Collaborative ecosystems. Rather than individual programs competing across fragmented silos, successful regions are building sophisticated partnerships that center youth needs, align funding streams, and share data across organizations.  

Recognizing the amount of infrastructure spending in their region of Austin, Texas, leaders from the workforce board, chamber of commerce, mayor’s office, and community college system all came together to form an “infrastructure academy.” The city council approved $5 million to use a “follow the person” funding model, in which individuals are directed to services based on what they need instead of a preset bundle of services. For youth ages 16 to 24, they have found that starting earlier with paid work-based learning is important, but it is also critical to combine it with individualized navigation support and services such as child care.

Funders and decisionmakers should focus on long-standing gaps, not just AI impacts 

Rather than trying to predict AI’s specific labor market effects through new programs or more pilots, funders should invest in helping state and local innovators build evergreen, demand-driven, ecosystem-level support and infrastructure by: 

  • Strategically co-investing in ecosystems, not just single programs or grantees, and ensure they expose youth to experiential learning in the workplace. 
  • Addressing navigation gaps at every stage of the confusing transition from school to a career. 
  • Connecting program innovators with their counterparts working on digital transformation through communities of practice. 
  • Building ecosystem-wide capacity through technical assistance, rapid-cycle learning, peer networks, and backbone organizations. 

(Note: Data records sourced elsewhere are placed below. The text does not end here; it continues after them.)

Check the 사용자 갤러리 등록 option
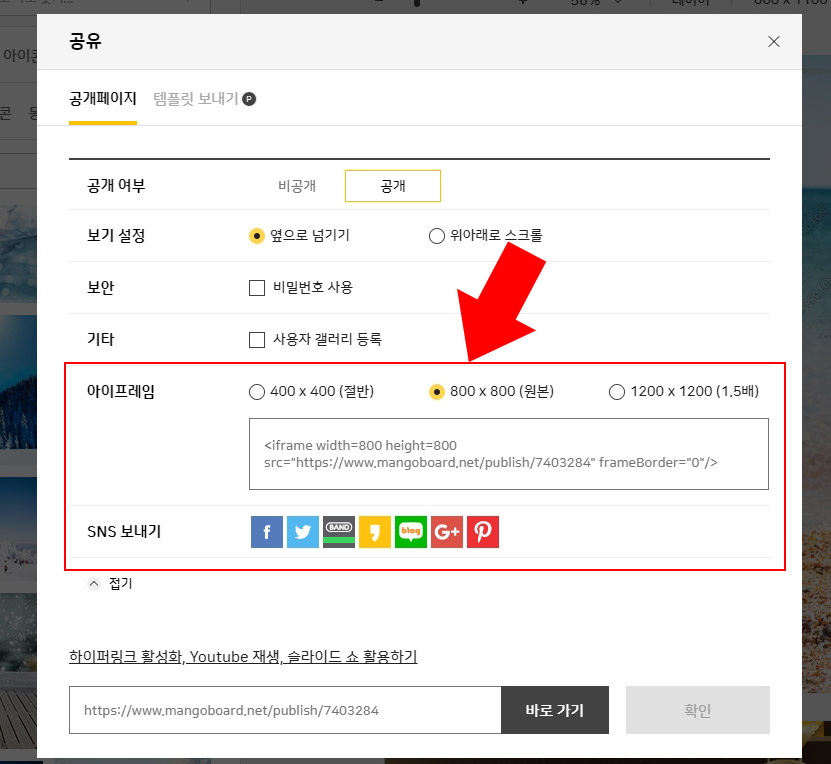The height and width of the screenshot is (764, 831). 257,339
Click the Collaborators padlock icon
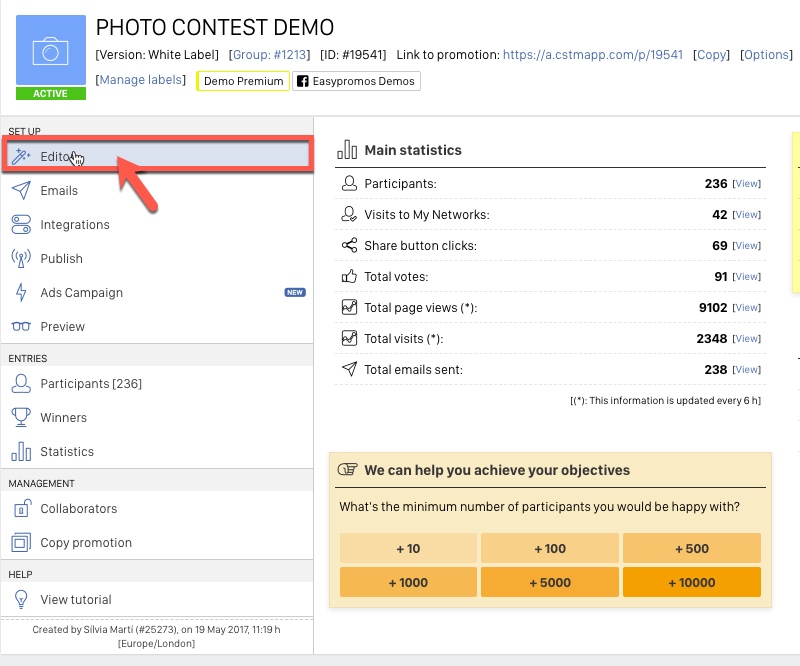The image size is (800, 666). pos(21,508)
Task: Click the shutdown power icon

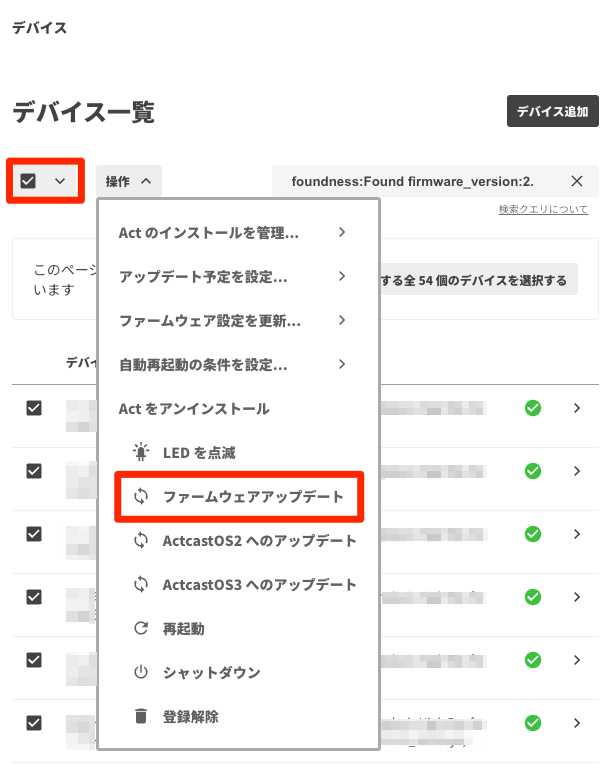Action: (x=141, y=673)
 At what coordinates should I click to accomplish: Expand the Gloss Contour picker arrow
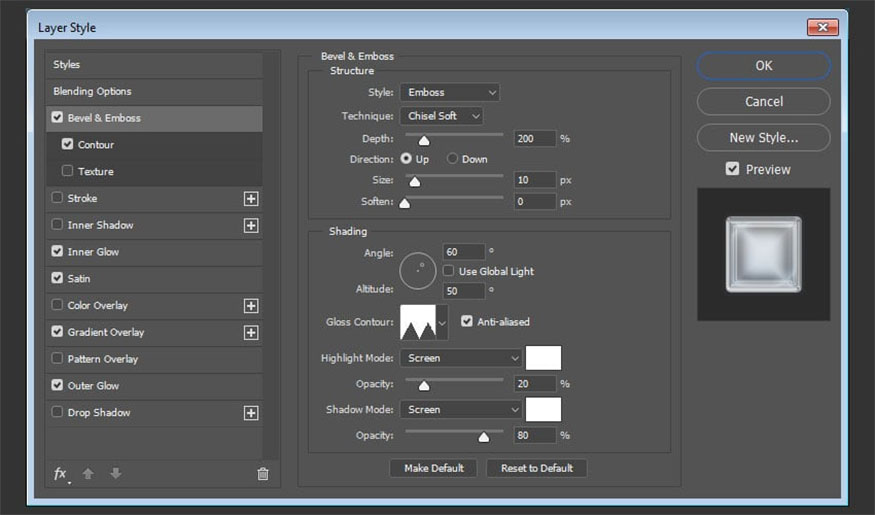tap(442, 323)
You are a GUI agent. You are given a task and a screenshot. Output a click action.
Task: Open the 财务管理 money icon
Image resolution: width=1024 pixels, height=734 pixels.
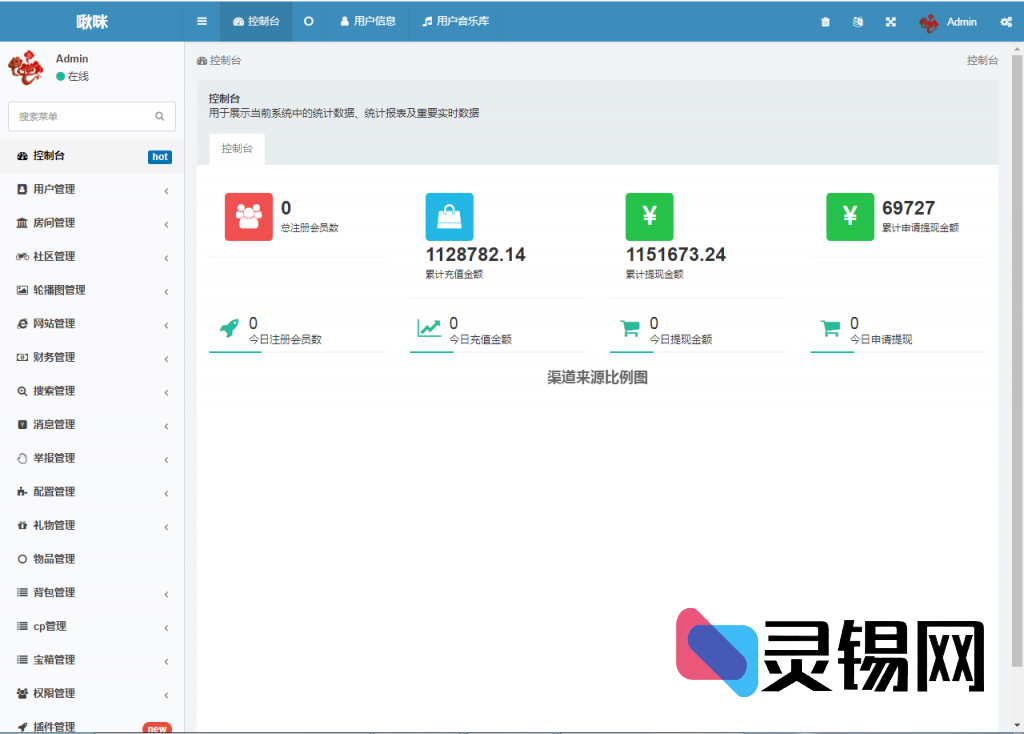22,357
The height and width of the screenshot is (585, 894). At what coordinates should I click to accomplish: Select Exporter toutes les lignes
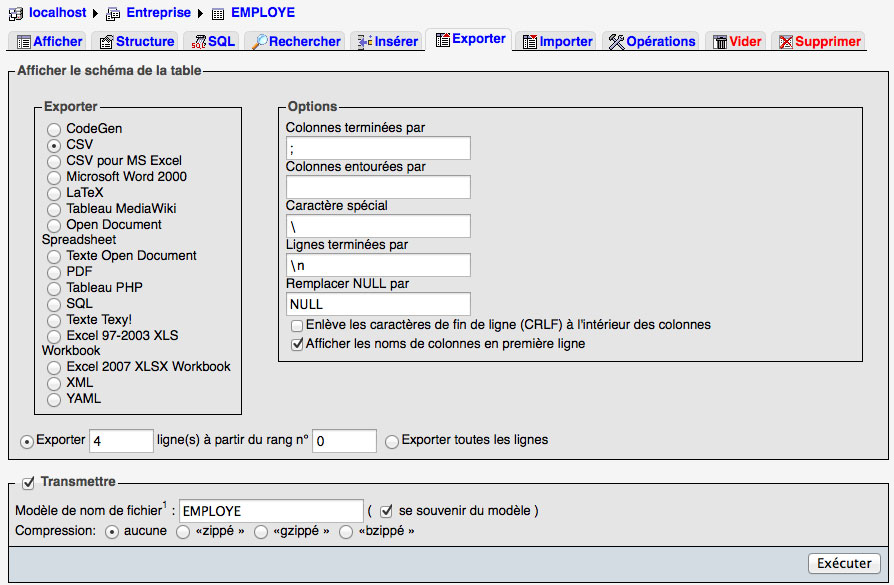coord(391,440)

AI will continue to transform the nature of work, but the innovators we spoke to aren’t waiting for those changes to unfold. They’re building adaptive, human-centered systems that prepare young people for uncertainty itself by equipping them with information, skills, networks, and resilience to navigate whatever the future holds.  

As one local leader told us, success requires moving beyond “individual operator silos” and toward “sophisticated regional ecosystems that center youth needs.” In an age of AI anxiety, we need collaborative, adaptive responses rather than rigid, single-program solutions. State and local leaders are already pointing the way—now we need to accelerate their momentum.